:: Extract

Will Stone has done for Trakl what has been done before, earlier by Robert Bly and James Wright, and, most recently, in the Fall 2005 issue of The Loch Raven Review, by Jim Doss and Werner Schmitt. I’d like to start by comparing translations of what may be Trakl’s most famous line (from the poem De Profundis):
Auf meine Stirne tritt kaltes Metall.
Which Bly/Wright render as
Cold metal walks on my forehead.
Doss/Schmitt render as
Cold metal walks upon my brow.
And Stone renders as
Onto my brow cold metal steps.
And which a word-for-word translation might be
On my brow steps cold metal.
I leave it to the reader to decide which is preferred. Certainly, Stone has distinguished himself by having the only version which ends on the verb.

::::

→ **Written task 1**:
Output the Trakl passage word for word, from "And which a" to "on the verb.".
The entries below have no connection to the Trakl passage.

:: Data to use

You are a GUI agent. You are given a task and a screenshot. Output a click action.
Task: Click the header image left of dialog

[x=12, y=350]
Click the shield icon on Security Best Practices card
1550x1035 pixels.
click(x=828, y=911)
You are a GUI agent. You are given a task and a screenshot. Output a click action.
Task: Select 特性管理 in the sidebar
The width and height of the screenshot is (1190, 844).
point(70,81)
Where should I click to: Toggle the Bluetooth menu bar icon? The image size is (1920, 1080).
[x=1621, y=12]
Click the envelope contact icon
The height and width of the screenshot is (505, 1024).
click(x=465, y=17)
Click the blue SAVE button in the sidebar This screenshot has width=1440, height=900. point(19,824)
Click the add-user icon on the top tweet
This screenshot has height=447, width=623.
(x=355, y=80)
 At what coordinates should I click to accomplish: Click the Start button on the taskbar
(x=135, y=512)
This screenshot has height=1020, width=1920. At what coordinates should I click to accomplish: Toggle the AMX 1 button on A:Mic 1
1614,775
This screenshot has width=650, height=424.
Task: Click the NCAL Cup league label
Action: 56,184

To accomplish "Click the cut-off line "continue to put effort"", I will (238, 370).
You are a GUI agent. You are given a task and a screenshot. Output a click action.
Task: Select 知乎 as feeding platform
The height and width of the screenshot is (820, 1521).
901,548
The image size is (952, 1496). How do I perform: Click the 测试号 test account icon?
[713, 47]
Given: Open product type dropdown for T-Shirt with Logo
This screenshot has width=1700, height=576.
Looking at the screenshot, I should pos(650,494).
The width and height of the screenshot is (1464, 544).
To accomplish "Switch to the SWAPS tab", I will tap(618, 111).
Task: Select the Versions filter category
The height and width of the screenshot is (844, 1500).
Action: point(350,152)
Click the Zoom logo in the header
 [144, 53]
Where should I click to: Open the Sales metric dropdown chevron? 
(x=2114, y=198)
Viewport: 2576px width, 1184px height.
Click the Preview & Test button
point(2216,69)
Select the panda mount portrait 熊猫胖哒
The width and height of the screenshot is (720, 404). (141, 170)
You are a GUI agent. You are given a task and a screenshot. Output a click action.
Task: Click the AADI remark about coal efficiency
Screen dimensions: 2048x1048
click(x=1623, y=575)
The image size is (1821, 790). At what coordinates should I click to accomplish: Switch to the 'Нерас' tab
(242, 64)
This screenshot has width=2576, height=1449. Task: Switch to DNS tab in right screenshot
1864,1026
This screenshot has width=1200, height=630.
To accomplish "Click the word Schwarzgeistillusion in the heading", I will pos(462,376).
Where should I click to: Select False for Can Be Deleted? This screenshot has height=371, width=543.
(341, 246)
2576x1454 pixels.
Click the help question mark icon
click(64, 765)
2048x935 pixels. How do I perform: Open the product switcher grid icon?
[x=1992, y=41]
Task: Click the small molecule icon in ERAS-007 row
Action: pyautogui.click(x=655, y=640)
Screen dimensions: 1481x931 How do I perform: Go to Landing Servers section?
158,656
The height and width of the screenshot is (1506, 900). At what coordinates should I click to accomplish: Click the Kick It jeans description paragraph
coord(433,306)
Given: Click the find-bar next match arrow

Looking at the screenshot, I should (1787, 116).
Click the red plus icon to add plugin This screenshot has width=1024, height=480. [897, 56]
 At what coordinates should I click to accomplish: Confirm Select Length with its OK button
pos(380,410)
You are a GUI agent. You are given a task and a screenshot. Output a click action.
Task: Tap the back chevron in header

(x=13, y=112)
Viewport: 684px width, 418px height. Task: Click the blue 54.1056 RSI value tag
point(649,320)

::::

→ **Written task 2**:
Return the entries unchanged from the line with "Given: Click the find-bar next match arrow" through the final line of the entries.

→ **Worked answer 1**:
And which a word-for-word translation might be
On my brow steps cold metal.
I leave it to the reader to decide which is preferred. Certainly, Stone has distinguished himself by having the only version which ends on the verb.

→ **Worked answer 2**:
Given: Click the find-bar next match arrow

Looking at the screenshot, I should (1787, 116).
Click the red plus icon to add plugin This screenshot has width=1024, height=480. [897, 56]
 At what coordinates should I click to accomplish: Confirm Select Length with its OK button
pos(380,410)
You are a GUI agent. You are given a task and a screenshot. Output a click action.
Task: Tap the back chevron in header

(x=13, y=112)
Viewport: 684px width, 418px height. Task: Click the blue 54.1056 RSI value tag
point(649,320)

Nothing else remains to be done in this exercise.